Hell as like - That is precisely what you are doing

"I find it rather amusing that people like Keith can immediately get so defensive about the potential value of the contribution of those on the front line who chose to express their experiences in poetry."

Did Keith get defensive about that? Or did he try, inadvertently and unintentionally like Greg F, to introduce some perspective? Now you on the other hand do get very defensive vehemently claiming that only the "Trench Poets" whose views align with yours are telling the truth - and the reason for that is because the only truth you put any store by was what your Grandfather told you, and although "he was there and he lived through it" the only real truth about his account of things is that he only saw a microscopic part of a microscopic part of what was going on at any one time.

Now to get back to your scholarly tome written by a historian he will read and study and if possible interview people who were present at a whole variety of stages connected with the event and he will do that from the differing perspectives of all the parties involved. He will then bring all that together and in his "scholarly tome" he will faithfully and objectively lay all of that out for his reader to take in. He will then reach HIS conclusion and provide a supporting argument to back up and support that conclusion which leaves his reader or his student to either agree with it or challenge it as he or she wishes.

You might have listened to history Steve Shaw but you have obviously never studied it.

"We learned quite a lot about life in the sixteenth and seventeenth centuries from Shakespeare, also a poet, and we tend not to get quite so defensive when his name is raised."

**YOUR TASK**
Please continue the forum post on trench poets and historians, picking up right after its final quoted line about Shakespeare. You won't need the data placed after this text.

**DATASET SECTION**
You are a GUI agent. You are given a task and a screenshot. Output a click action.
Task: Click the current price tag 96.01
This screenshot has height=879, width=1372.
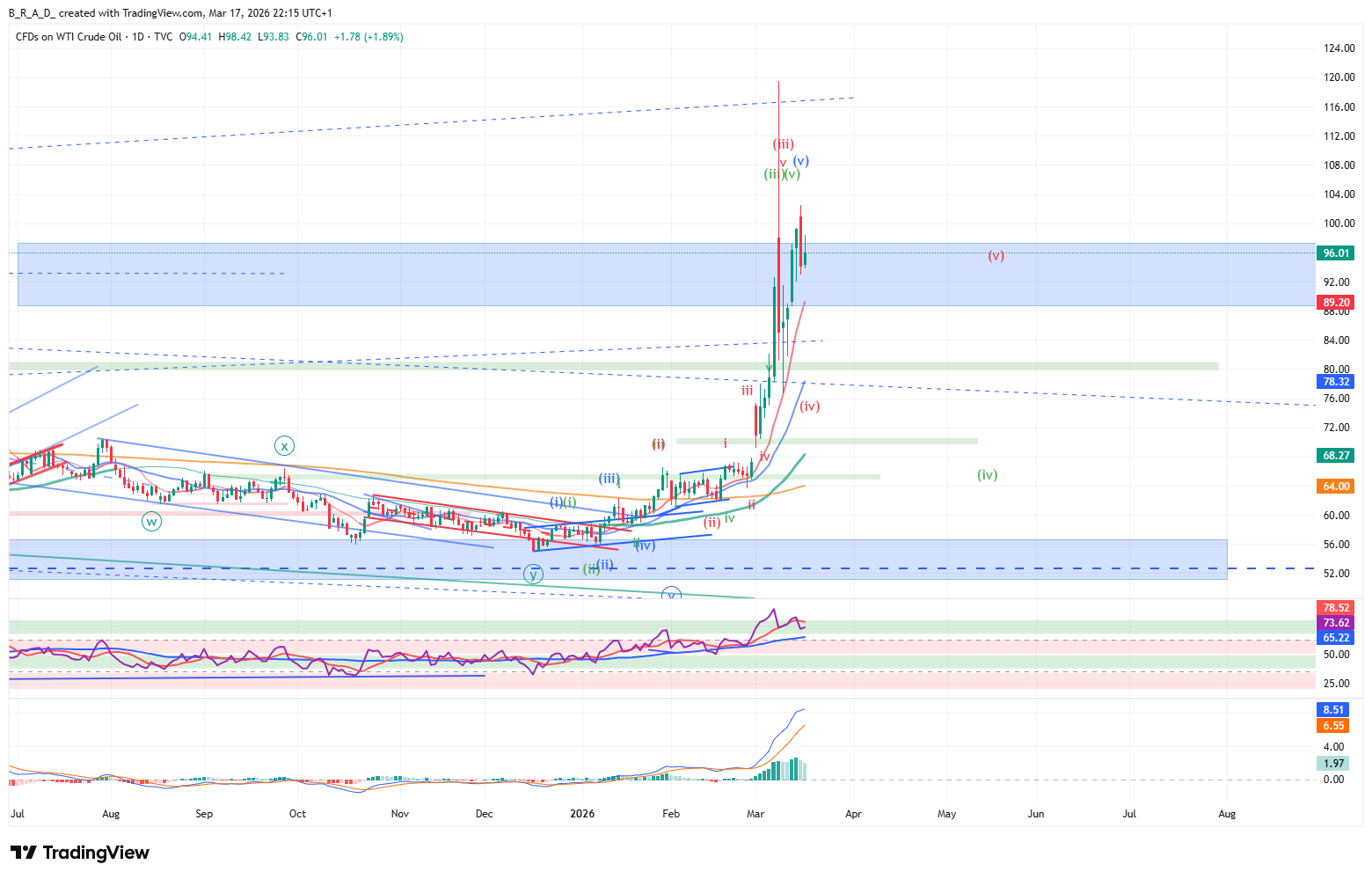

**THE ANSWER**
Really?? What did we learn "about life in the sixteenth and seventeenth centuries from Shakespeare"? - I mean apart from learning that if you were a popular playwright who had attracted the attention and patronage of the richest and most powerful in the land you had to be bloody careful about what you committed to paper, who you wrote about and what you wrote about them. If all you relied upon to draw a picture of life in 16th and 17th century England was Shakespeare then your historical view would be as slanted and imperfect as if you had say got your view on the Great War from the perspective of any other poet.

"the war poets, with their understated protest, make the right-wing by-jingo brigade feel somewhat buttock-shufflingly uncomfortable."

I doubt it, as there were as many, if not more poets "promoting" the message of that same "right-wing by-jingo brigade" than those making their understated protest. But your remark just illustrates your left-wing chippiness.

As I said before I had two Grandfathers (One mainly on the Western Front - The other at Gallipoli and in Palestine) go through it - both said at times it was terrifying and terrible - at other times literally the best and most exciting time of their lives - They both agreed that it was an event that changed and shaped their views and their lives and both agreed even in retrospect that if they had to do it all over again then they would. You have no reason to doubt for one second what your Grandfather told you - I have no reason whatsoever to doubt what both of mine told me.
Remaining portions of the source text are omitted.